[WHAT THIS TASK INVOLVES] Look through the data below. Pick out the lines holding the string "Characters".

Screenshot grounding data:

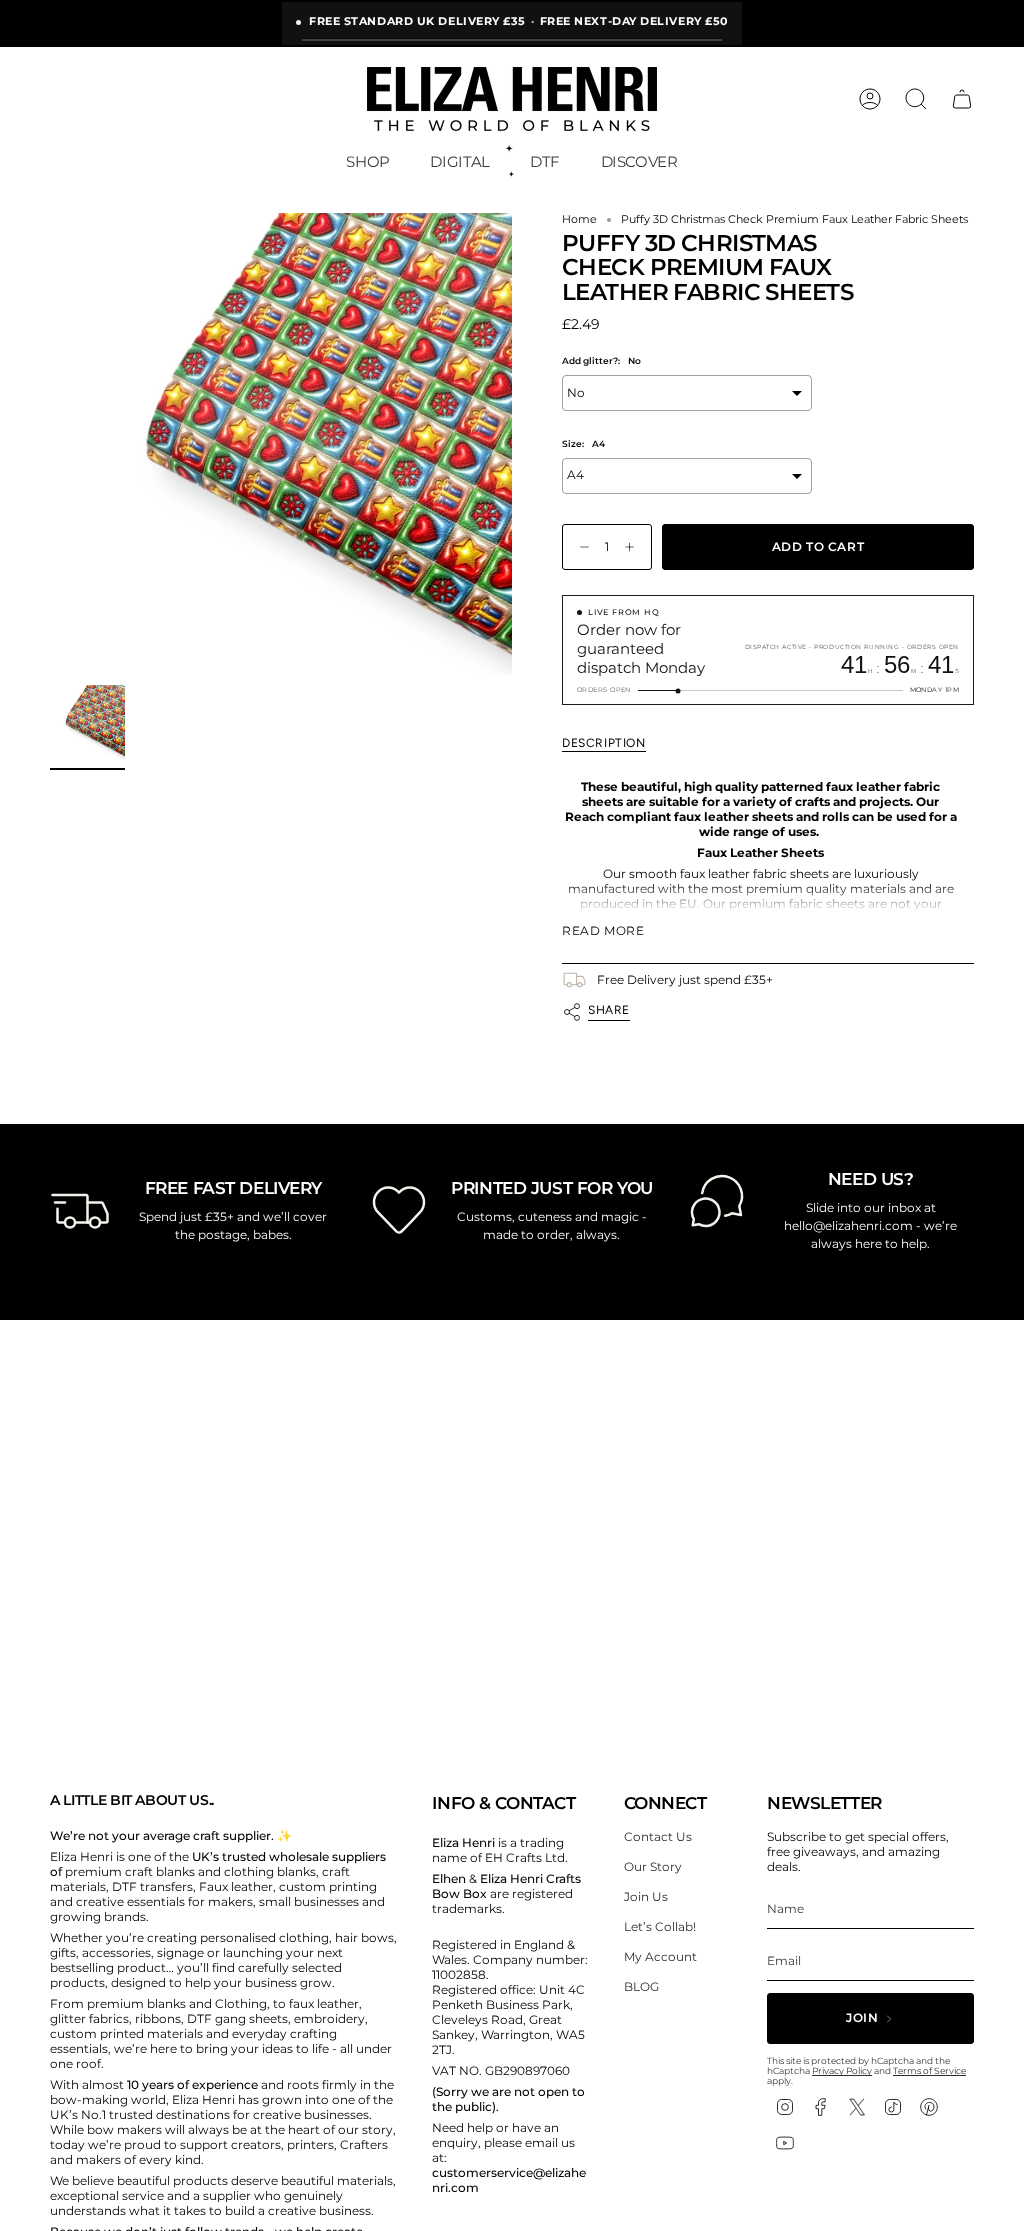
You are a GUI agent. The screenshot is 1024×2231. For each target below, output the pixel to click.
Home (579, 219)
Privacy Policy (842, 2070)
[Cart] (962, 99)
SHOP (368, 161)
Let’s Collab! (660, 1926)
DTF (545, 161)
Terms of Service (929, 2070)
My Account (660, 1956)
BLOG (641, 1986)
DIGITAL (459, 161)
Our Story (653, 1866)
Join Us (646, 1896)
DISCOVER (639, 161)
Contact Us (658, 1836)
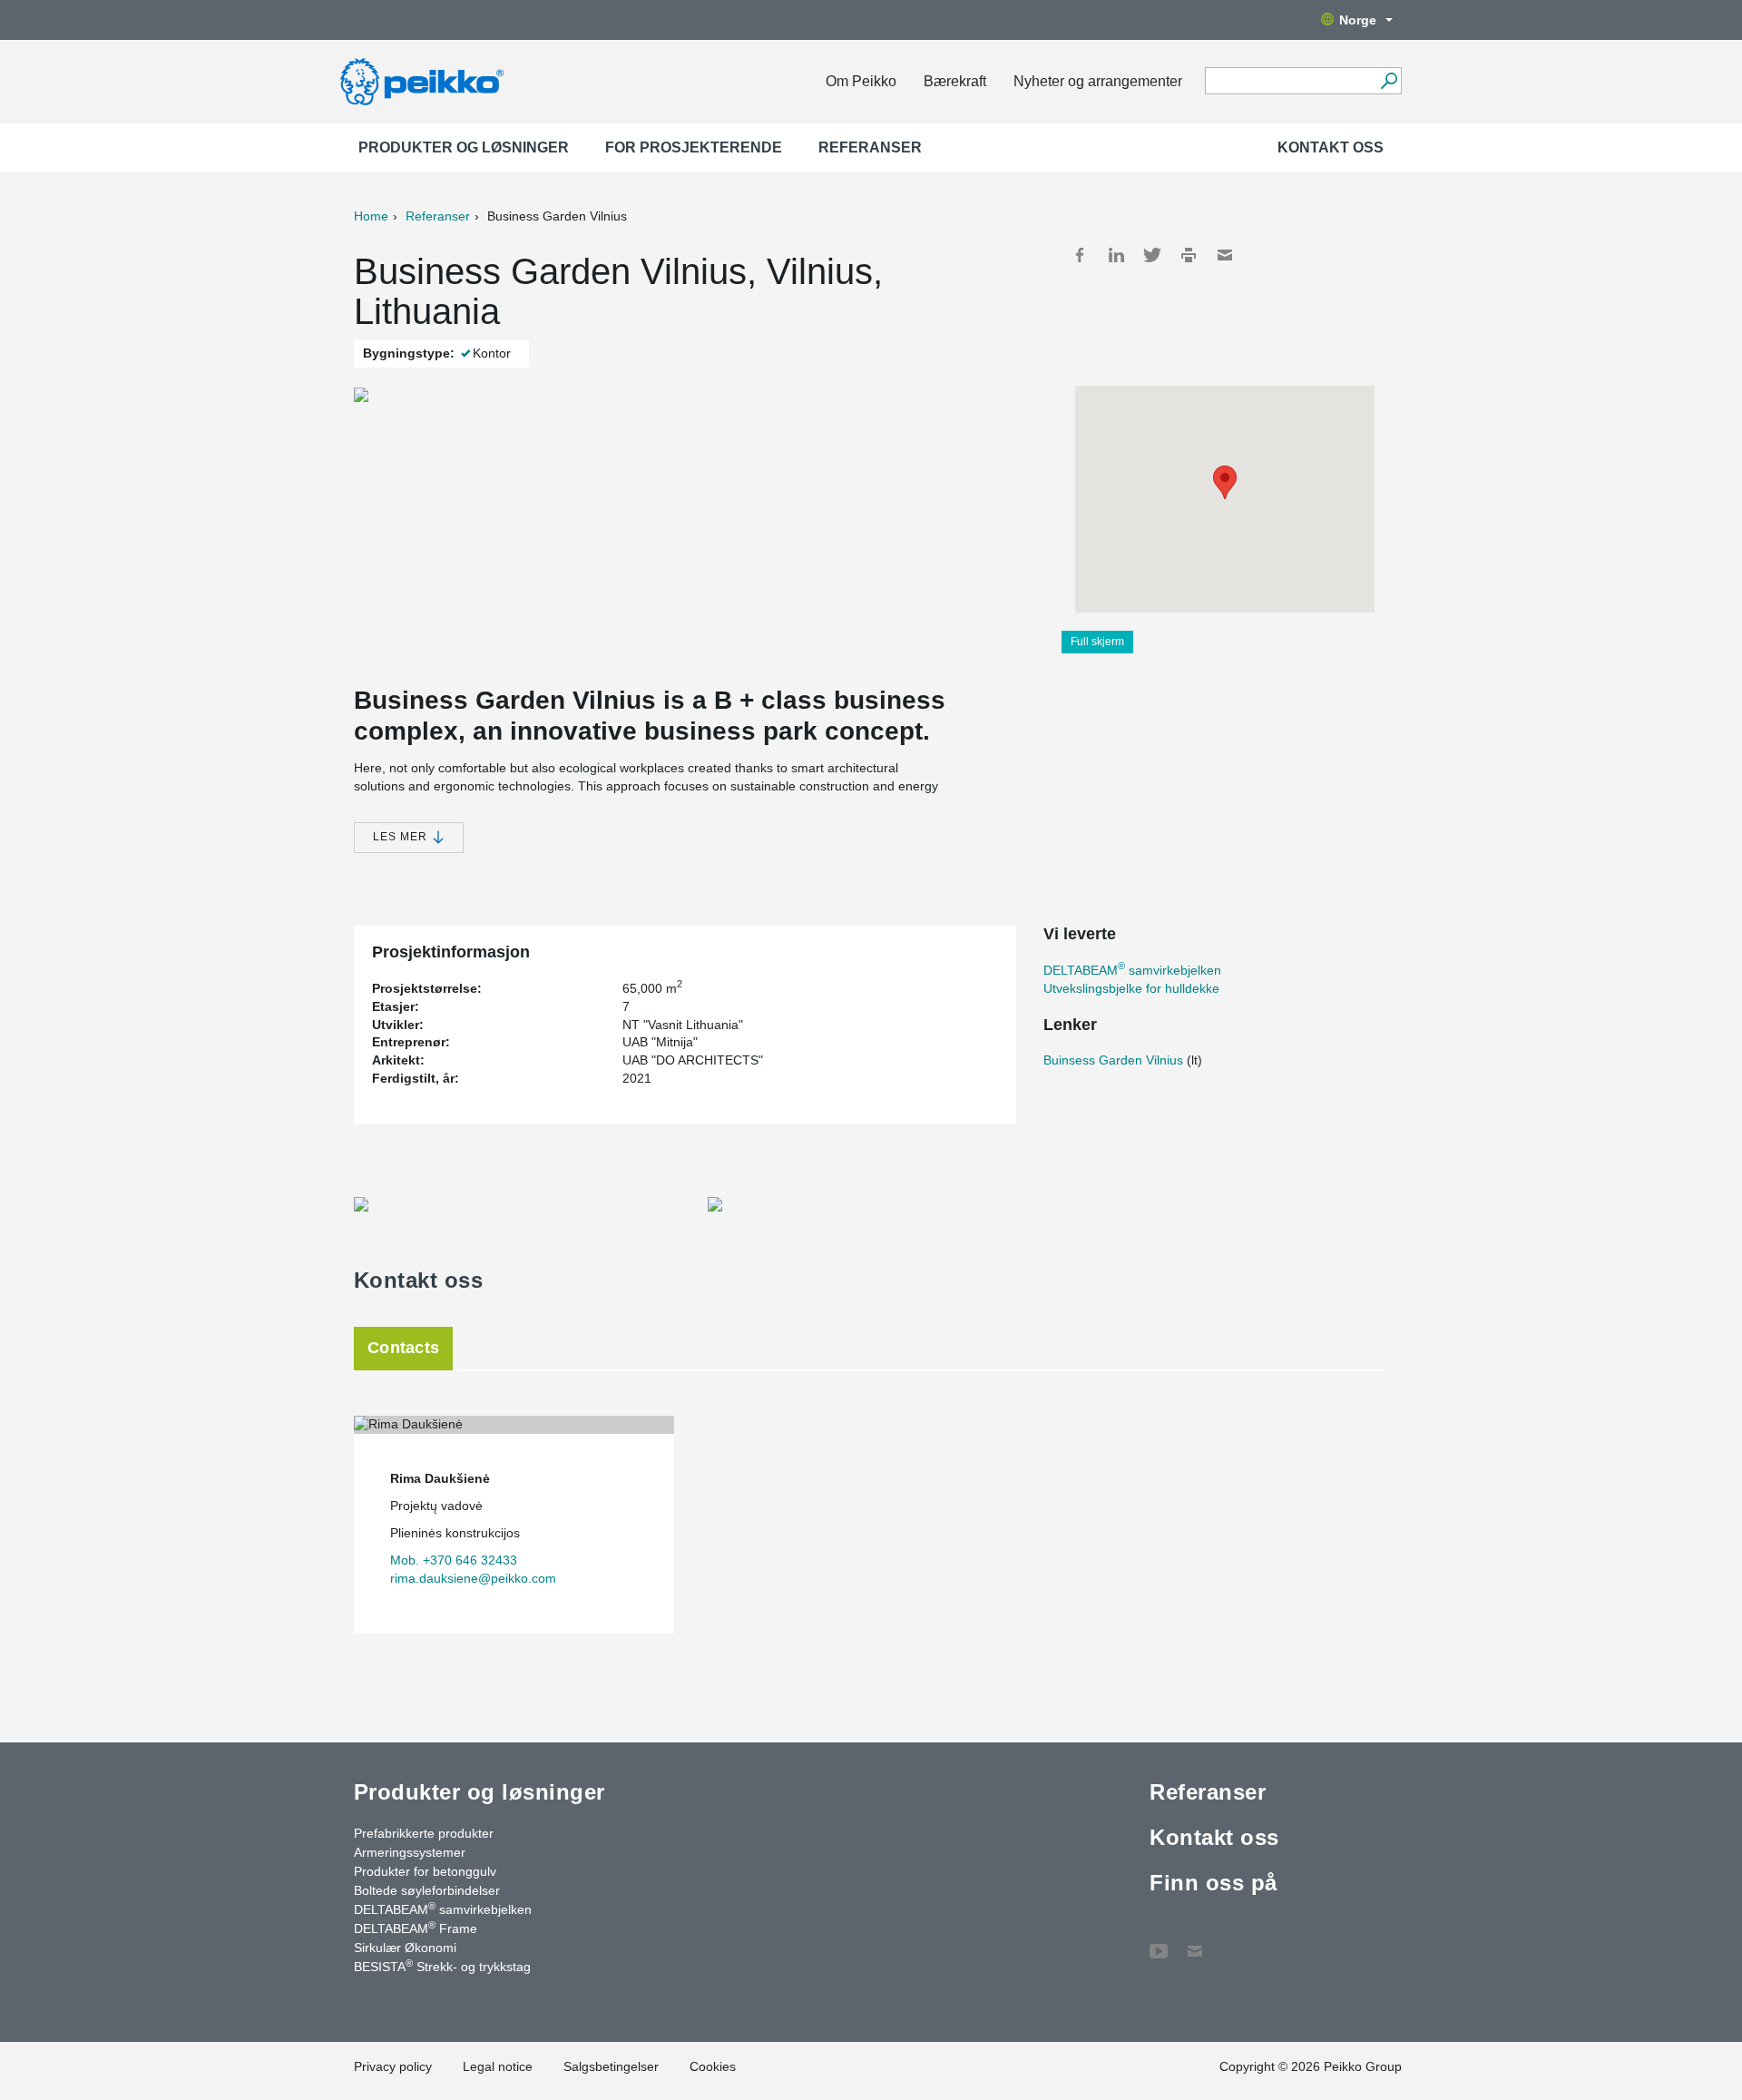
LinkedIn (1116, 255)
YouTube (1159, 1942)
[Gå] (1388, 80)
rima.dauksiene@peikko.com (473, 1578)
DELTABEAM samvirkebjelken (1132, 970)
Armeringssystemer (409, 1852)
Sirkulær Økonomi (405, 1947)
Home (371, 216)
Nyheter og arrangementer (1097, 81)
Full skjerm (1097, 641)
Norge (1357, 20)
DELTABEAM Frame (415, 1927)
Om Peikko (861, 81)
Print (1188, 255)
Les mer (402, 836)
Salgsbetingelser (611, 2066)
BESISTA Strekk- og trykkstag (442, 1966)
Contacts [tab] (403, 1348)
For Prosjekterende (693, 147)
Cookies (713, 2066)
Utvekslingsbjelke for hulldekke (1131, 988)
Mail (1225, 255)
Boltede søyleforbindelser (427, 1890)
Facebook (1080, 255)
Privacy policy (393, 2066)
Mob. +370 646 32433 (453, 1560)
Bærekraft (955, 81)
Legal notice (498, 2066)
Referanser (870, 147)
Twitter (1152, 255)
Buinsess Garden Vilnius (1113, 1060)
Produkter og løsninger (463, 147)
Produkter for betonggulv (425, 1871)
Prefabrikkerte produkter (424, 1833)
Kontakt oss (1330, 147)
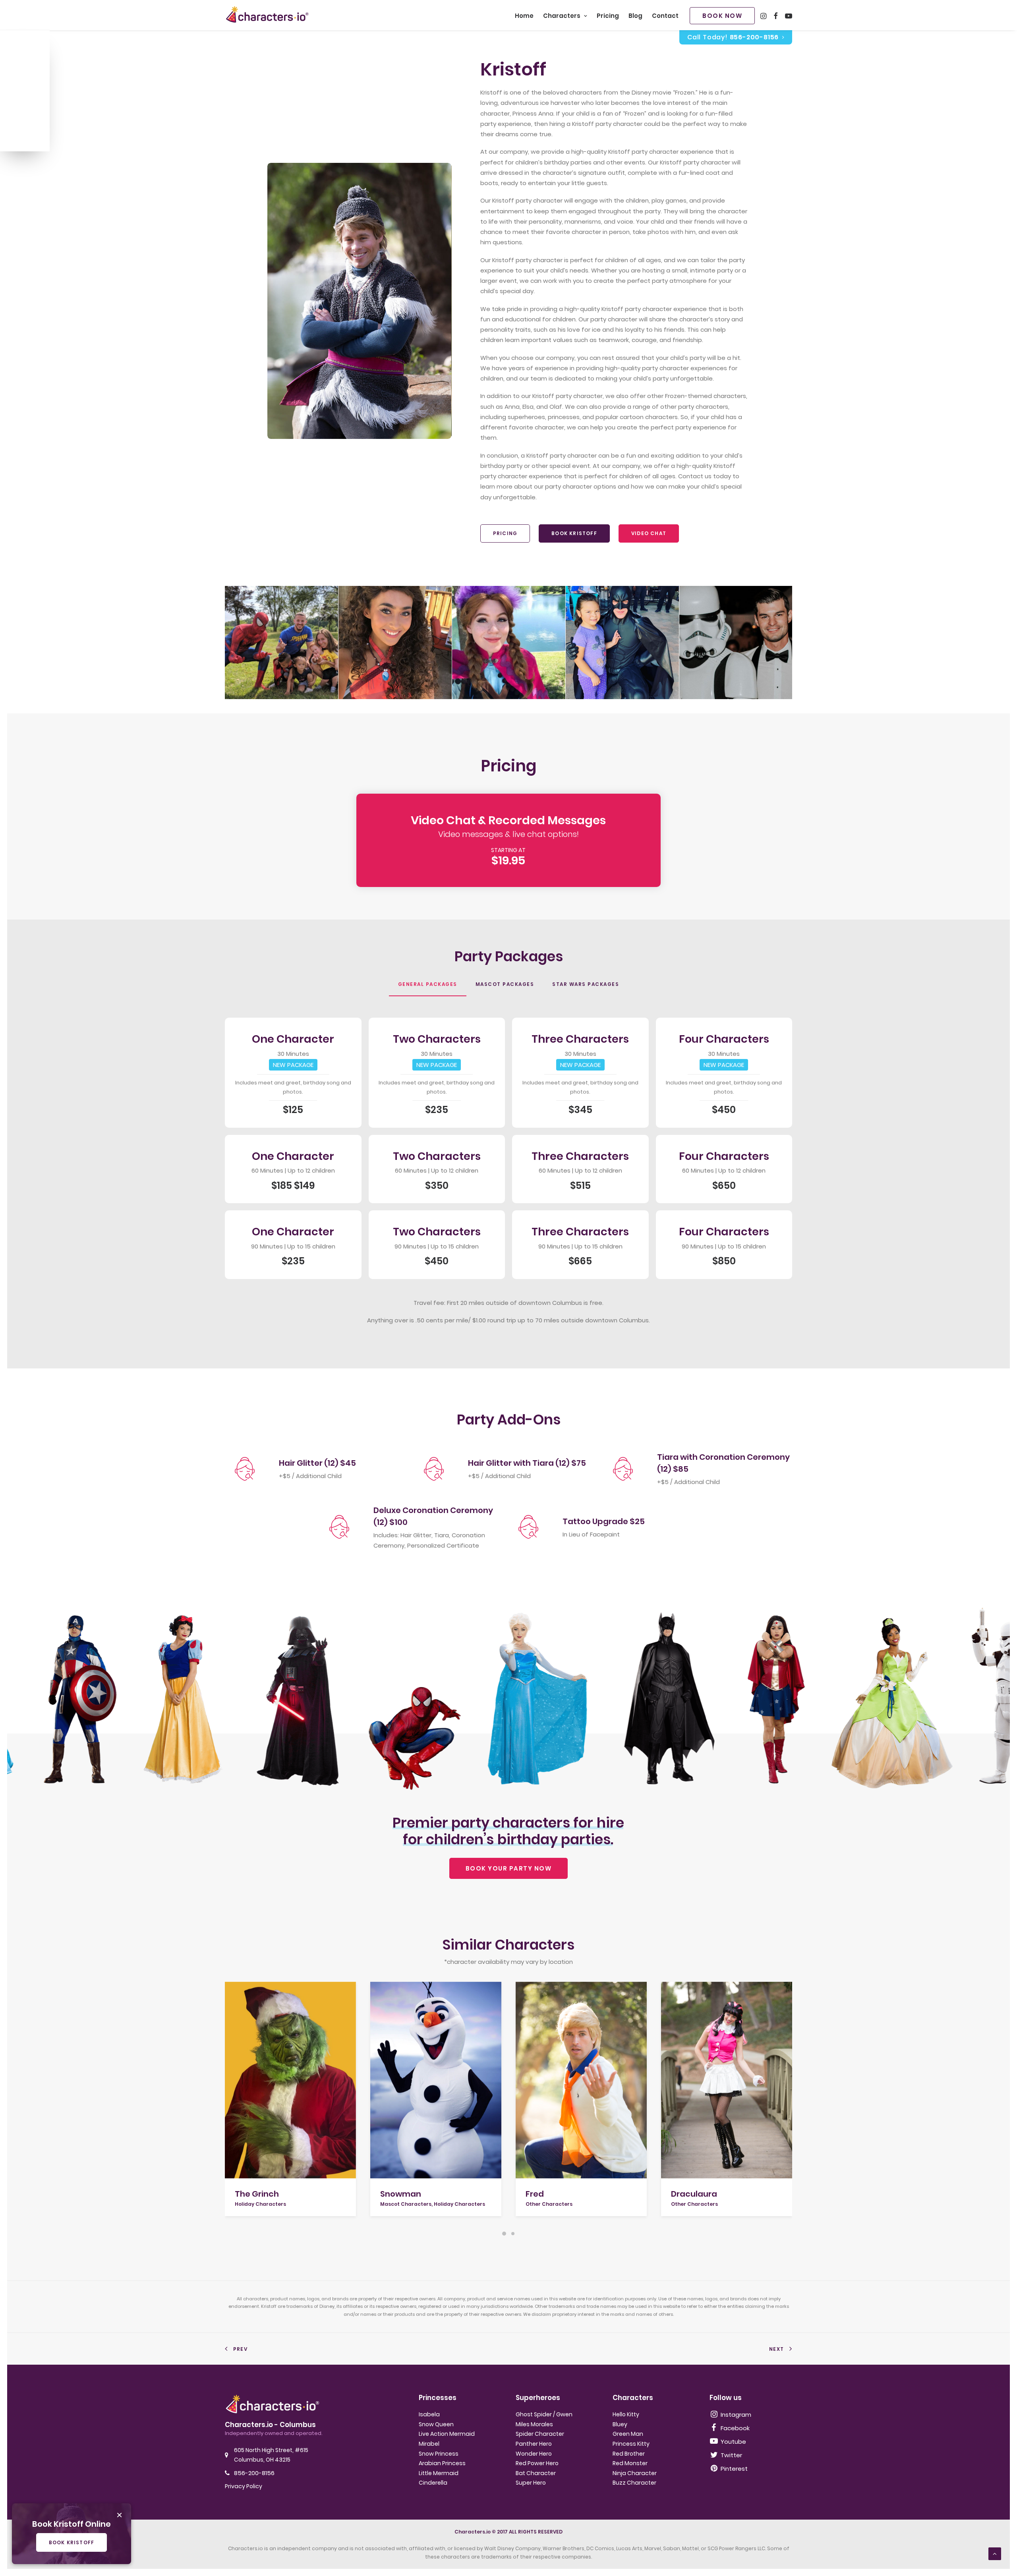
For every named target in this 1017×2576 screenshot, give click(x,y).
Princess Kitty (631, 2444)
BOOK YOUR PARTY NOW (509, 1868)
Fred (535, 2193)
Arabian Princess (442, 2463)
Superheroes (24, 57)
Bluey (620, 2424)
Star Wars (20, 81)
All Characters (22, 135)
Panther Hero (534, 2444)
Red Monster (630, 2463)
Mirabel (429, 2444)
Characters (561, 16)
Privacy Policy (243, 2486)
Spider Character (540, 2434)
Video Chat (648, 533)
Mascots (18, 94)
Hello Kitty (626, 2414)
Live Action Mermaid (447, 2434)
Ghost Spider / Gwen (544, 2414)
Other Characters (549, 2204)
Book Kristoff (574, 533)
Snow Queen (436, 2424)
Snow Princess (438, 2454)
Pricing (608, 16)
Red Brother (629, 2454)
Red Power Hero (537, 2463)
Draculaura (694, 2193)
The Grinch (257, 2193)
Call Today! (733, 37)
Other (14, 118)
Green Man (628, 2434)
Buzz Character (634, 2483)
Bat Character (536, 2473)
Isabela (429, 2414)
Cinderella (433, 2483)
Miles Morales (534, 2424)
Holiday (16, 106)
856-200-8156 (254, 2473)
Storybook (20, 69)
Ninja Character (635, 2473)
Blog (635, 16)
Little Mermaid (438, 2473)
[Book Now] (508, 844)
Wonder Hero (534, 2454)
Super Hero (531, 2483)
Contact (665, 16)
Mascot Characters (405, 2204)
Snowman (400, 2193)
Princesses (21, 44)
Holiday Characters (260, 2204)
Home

[TASK SOLUTION]
All Characters (22, 135)
Characters (561, 16)
Other Characters (549, 2204)
Mascot Characters (405, 2204)
Holiday Characters (260, 2204)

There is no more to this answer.